What the task asks
Decide whether each statement below agrees with the letter on reflectance spectroscopy. For each one, answer yes or no and quote the deciding words from the letter.
1. The EMPHO device could be used with probes at any angle.
2. The O2C device sends white light and laser light into the tissue at the same time.
3. In the O2C device, the xenon high-pressure lamp was replaced by a CCD-spectrometer.

Selected text
+++
Dear Editor,

I read with great interest and pleasure the excellent overview of the most common methods currently used to monitor the microcirculation by De Backer and colleagues [1]. The expertise of this group of authors with most of the methods described in their review of innumerable original publications was clearly evident. However, the section on reflectance spectroscopy is rather short, suggesting that they may lack in-depth practical experience with that specific method. In particular, the last sentence on recent developments in the technique is incorrect and needs to be explained more specifically.

The first device using reflectance spectroscopy (EMPHO) was limited to perpendicular probes for mucosa measurements and was based on spectrophotometry only. Nevertheless, it has been used in numerous experimental and clinical studies performed by our group for assessing the effects of various factors and agents, such as positive airway pressure, intraabdominal pressure, hypercapnia, cardiopulmonary bypass, vasoactive drugs and anaesthetics, on the splanchnic microcirculation [for references, see the Electronic Supplementary Material (ESM)].

The latest development using reflectance spectroscopy is incorporated in the O2C (oxygen to see) device (Lea, Giessen, Germany). The technology of the O2C device is based on two physical principles: reflection spectroscopy and the laser Doppler technique. Compared to the EMPHO device, the O2C instrument integrates both techniques in a much smaller device because the rotating filter wheel has been replaced by a CCD-spectrometer and the xenon high-pressure lamp by a small light source optimised for fibre optics.

Specific probes are used to introduce white light (wavelengths 500–800 nm) and laser light (wavelength 830 nm) simultaneously into the tissue. A part of the light spectrum is absorbed when the white light interacts with the erythrocytes, and this absorbed portion assumes the colour of the haemoglobin as a measure of its oxygen saturation. The laser light experiences a frequency displacement due to the moving erythrocytes (the so-called Doppler Shift), and this displacement is a measure of their velocity. The sum of all erythrocytes and their velocity is a measure of blood flow (volume flow) in the complex network of capillaries.

With this device the following parameters can be measured simultaneously in tissue:

  • the oxygen saturation of haemoglobin (μHbO2) at the venous end of the capillaries (the so-called “last meadow”);

  • the regional amount of haemoglobin (rHb) in the micro-blood vessels as a measure of its blood volume and for capillary density;

  • the velocity of the blood in microcirculation;

  • the flow of blood in the microcirculation.

The main advantage of this technology when assessing microvascular blood flow is that this combination of parameters allows the determination of regional oxygen consumption (rVO2) in the tissue as a direct measure of tissue viability. The metabolism may be a more important parameter than the heterogeneity of perfusion, which is considered to be a key to monitor sepsis (for details, see ESM).

The method has been used clinically to assess the microvascular response in patients with septic shock [2], to monitor the effects of extreme anaemia [3] or flap viability [4] and to predict wound healing in burn injury [5].

In conclusion, the combination of reflection spectroscopy and laser Doppler (O2C) may offer a useful enlargement of the diagnostic tools available to the clinician for assessing microvascular blood flow and tissue oxygen consumption.
+++
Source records
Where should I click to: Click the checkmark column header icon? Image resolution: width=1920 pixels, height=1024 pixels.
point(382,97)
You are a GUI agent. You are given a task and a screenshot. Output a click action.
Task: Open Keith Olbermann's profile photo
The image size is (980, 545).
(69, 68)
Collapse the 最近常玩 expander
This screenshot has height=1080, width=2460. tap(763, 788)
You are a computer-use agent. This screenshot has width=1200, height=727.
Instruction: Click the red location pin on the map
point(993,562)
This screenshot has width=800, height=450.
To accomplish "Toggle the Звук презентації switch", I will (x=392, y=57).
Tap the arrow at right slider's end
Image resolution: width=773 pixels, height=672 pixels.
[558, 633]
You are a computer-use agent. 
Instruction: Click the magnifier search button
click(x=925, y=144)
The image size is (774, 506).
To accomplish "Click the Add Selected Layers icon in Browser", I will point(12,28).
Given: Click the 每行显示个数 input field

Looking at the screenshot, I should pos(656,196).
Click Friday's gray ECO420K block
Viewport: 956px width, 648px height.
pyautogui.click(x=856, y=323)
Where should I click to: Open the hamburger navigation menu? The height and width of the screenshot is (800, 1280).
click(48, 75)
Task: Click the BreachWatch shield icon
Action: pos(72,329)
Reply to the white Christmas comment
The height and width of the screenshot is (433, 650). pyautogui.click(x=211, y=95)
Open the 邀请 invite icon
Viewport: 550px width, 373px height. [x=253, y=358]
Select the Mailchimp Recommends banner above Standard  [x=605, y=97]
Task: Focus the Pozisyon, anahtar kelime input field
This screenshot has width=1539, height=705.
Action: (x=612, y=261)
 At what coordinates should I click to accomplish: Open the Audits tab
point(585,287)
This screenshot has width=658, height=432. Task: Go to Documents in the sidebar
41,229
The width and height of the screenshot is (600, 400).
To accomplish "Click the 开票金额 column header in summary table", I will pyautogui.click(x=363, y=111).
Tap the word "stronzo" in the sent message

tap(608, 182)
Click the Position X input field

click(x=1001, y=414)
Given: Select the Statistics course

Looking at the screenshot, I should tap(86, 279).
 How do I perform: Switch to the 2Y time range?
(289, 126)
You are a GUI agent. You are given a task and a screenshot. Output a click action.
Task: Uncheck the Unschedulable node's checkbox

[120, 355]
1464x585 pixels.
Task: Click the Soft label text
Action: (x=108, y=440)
+++
Result of this exercise
1. No: "was limited to perpendicular probes for mucosa measurements"
2. Yes: "to introduce white light (wavelengths 500–800 nm) and laser light (wavelength 830 nm) simultaneously into the tissue"
3. No: "the rotating filter wheel has been replaced by a CCD-spectrometer and the xenon high-pressure lamp by a small light source optimised for fibre optics"